#### WORK TO BE COMPLETED:
Exactly copy the final stretch of the listing below: the line with "[Find us on Twitter] (565, 9)" and every line after it.
————————
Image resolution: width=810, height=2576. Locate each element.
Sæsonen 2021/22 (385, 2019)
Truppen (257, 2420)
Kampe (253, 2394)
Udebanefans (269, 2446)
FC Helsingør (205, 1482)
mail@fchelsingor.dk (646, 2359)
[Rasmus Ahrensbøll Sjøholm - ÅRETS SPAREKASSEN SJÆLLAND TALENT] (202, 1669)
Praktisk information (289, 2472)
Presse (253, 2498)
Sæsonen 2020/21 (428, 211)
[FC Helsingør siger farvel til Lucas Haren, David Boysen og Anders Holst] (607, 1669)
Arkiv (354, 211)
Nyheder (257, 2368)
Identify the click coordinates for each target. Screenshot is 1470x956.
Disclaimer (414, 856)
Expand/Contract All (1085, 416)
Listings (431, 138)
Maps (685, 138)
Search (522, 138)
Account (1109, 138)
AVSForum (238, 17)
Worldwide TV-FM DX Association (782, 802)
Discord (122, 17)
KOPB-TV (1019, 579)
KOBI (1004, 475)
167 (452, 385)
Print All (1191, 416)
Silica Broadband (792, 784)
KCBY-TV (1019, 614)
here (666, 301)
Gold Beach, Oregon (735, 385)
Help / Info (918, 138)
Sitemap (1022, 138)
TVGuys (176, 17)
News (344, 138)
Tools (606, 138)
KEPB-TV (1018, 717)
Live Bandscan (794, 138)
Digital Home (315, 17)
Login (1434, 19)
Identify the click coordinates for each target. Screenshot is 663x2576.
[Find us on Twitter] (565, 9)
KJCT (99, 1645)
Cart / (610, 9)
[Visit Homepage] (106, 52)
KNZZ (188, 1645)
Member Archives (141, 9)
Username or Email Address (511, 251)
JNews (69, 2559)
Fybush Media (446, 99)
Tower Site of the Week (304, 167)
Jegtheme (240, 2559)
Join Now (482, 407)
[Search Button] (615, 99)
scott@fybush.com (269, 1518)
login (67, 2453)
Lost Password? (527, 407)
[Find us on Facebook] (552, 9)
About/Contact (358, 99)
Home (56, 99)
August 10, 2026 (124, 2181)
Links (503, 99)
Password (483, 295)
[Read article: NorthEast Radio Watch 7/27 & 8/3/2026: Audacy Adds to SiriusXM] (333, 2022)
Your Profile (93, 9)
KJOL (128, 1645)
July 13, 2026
————————
#### RESPONSE BELOW:
[Find us on Twitter] (565, 9)
KJCT (99, 1645)
Cart / (610, 9)
[Visit Homepage] (106, 52)
KNZZ (188, 1645)
Member Archives (141, 9)
Username or Email Address (511, 251)
JNews (69, 2559)
Fybush Media (446, 99)
Tower Site of the Week (304, 167)
Jegtheme (240, 2559)
Join Now (482, 407)
[Search Button] (615, 99)
scott@fybush.com (269, 1518)
login (67, 2453)
Lost Password? (527, 407)
[Find us on Facebook] (552, 9)
About/Contact (358, 99)
Home (56, 99)
August 10, 2026 (124, 2181)
Links (503, 99)
Password (483, 295)
[Read article: NorthEast Radio Watch 7/27 & 8/3/2026: Audacy Adds to SiriusXM] (333, 2022)
Your Profile (93, 9)
KJOL (128, 1645)
July 13, 2026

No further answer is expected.